## Goal of the exercise
Set down every record below exactly as written.

## Working data
# # # #

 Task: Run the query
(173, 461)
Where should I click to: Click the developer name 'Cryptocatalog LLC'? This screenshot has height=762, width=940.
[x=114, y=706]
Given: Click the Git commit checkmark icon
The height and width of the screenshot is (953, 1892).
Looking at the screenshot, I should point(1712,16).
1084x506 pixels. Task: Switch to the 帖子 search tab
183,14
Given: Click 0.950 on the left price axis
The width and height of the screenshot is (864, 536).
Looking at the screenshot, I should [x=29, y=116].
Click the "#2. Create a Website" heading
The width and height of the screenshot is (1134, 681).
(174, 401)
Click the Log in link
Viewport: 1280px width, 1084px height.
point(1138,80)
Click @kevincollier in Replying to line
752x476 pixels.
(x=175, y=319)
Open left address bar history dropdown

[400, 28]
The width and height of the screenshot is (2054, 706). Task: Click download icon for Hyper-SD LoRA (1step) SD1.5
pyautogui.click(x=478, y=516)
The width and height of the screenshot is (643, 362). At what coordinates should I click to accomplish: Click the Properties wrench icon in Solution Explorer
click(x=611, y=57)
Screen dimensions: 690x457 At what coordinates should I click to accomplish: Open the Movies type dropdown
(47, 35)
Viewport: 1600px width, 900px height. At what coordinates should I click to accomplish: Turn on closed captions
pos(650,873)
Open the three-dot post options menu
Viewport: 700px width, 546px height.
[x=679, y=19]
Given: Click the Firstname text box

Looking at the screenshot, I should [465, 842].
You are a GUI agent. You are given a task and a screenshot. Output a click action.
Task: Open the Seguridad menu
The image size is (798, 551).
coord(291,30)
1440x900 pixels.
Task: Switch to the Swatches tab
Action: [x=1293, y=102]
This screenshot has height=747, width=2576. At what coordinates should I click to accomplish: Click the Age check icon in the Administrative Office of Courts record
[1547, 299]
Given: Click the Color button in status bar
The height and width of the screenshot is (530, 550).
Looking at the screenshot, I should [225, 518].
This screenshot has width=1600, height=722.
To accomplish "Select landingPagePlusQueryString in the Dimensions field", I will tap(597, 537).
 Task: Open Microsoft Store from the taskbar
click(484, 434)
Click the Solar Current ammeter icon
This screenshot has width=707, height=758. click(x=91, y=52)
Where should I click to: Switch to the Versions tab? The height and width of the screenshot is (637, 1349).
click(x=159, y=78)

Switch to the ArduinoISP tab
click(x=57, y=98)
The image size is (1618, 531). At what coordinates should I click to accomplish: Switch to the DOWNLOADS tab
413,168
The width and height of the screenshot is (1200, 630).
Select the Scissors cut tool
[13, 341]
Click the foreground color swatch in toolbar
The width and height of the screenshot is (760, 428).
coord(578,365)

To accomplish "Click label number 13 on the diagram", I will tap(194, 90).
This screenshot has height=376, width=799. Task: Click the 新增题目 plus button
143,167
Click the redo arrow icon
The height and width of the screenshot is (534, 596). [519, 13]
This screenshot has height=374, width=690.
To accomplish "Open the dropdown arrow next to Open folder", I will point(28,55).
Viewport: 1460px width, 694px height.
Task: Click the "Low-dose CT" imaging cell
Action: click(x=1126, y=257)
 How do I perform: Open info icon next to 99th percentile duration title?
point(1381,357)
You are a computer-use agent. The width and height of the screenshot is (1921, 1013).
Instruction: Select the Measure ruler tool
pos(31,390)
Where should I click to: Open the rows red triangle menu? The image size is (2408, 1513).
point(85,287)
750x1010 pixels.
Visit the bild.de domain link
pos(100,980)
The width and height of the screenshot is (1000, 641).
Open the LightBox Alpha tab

# # # #

## Final answer
 Task: Run the query
(173, 461)
Where should I click to: Click the developer name 'Cryptocatalog LLC'? This screenshot has height=762, width=940.
[x=114, y=706]
Given: Click the Git commit checkmark icon
The height and width of the screenshot is (953, 1892).
Looking at the screenshot, I should point(1712,16).
1084x506 pixels. Task: Switch to the 帖子 search tab
183,14
Given: Click 0.950 on the left price axis
The width and height of the screenshot is (864, 536).
Looking at the screenshot, I should [x=29, y=116].
Click the "#2. Create a Website" heading
The width and height of the screenshot is (1134, 681).
(174, 401)
Click the Log in link
Viewport: 1280px width, 1084px height.
point(1138,80)
Click @kevincollier in Replying to line
752x476 pixels.
(x=175, y=319)
Open left address bar history dropdown

[400, 28]
The width and height of the screenshot is (2054, 706). Task: Click download icon for Hyper-SD LoRA (1step) SD1.5
pyautogui.click(x=478, y=516)
The width and height of the screenshot is (643, 362). At what coordinates should I click to accomplish: Click the Properties wrench icon in Solution Explorer
click(x=611, y=57)
Screen dimensions: 690x457 At what coordinates should I click to accomplish: Open the Movies type dropdown
(47, 35)
Viewport: 1600px width, 900px height. At what coordinates should I click to accomplish: Turn on closed captions
pos(650,873)
Open the three-dot post options menu
Viewport: 700px width, 546px height.
[x=679, y=19]
Given: Click the Firstname text box

Looking at the screenshot, I should [465, 842].
You are a GUI agent. You are given a task and a screenshot. Output a click action.
Task: Open the Seguridad menu
The image size is (798, 551).
coord(291,30)
1440x900 pixels.
Task: Switch to the Swatches tab
Action: [x=1293, y=102]
This screenshot has height=747, width=2576. At what coordinates should I click to accomplish: Click the Age check icon in the Administrative Office of Courts record
[1547, 299]
Given: Click the Color button in status bar
The height and width of the screenshot is (530, 550).
Looking at the screenshot, I should [225, 518].
This screenshot has width=1600, height=722.
To accomplish "Select landingPagePlusQueryString in the Dimensions field", I will tap(597, 537).
 Task: Open Microsoft Store from the taskbar
click(484, 434)
Click the Solar Current ammeter icon
This screenshot has width=707, height=758. click(x=91, y=52)
Where should I click to: Switch to the Versions tab? The height and width of the screenshot is (637, 1349).
click(x=159, y=78)

Switch to the ArduinoISP tab
click(x=57, y=98)
The image size is (1618, 531). At what coordinates should I click to accomplish: Switch to the DOWNLOADS tab
413,168
The width and height of the screenshot is (1200, 630).
Select the Scissors cut tool
[13, 341]
Click the foreground color swatch in toolbar
The width and height of the screenshot is (760, 428).
coord(578,365)

To accomplish "Click label number 13 on the diagram", I will tap(194, 90).
This screenshot has height=376, width=799. Task: Click the 新增题目 plus button
143,167
Click the redo arrow icon
The height and width of the screenshot is (534, 596). [519, 13]
This screenshot has height=374, width=690.
To accomplish "Open the dropdown arrow next to Open folder", I will point(28,55).
Viewport: 1460px width, 694px height.
Task: Click the "Low-dose CT" imaging cell
Action: click(x=1126, y=257)
 How do I perform: Open info icon next to 99th percentile duration title?
point(1381,357)
You are a computer-use agent. The width and height of the screenshot is (1921, 1013).
Instruction: Select the Measure ruler tool
pos(31,390)
Where should I click to: Open the rows red triangle menu? The image size is (2408, 1513).
point(85,287)
750x1010 pixels.
Visit the bild.de domain link
pos(100,980)
The width and height of the screenshot is (1000, 641).
Open the LightBox Alpha tab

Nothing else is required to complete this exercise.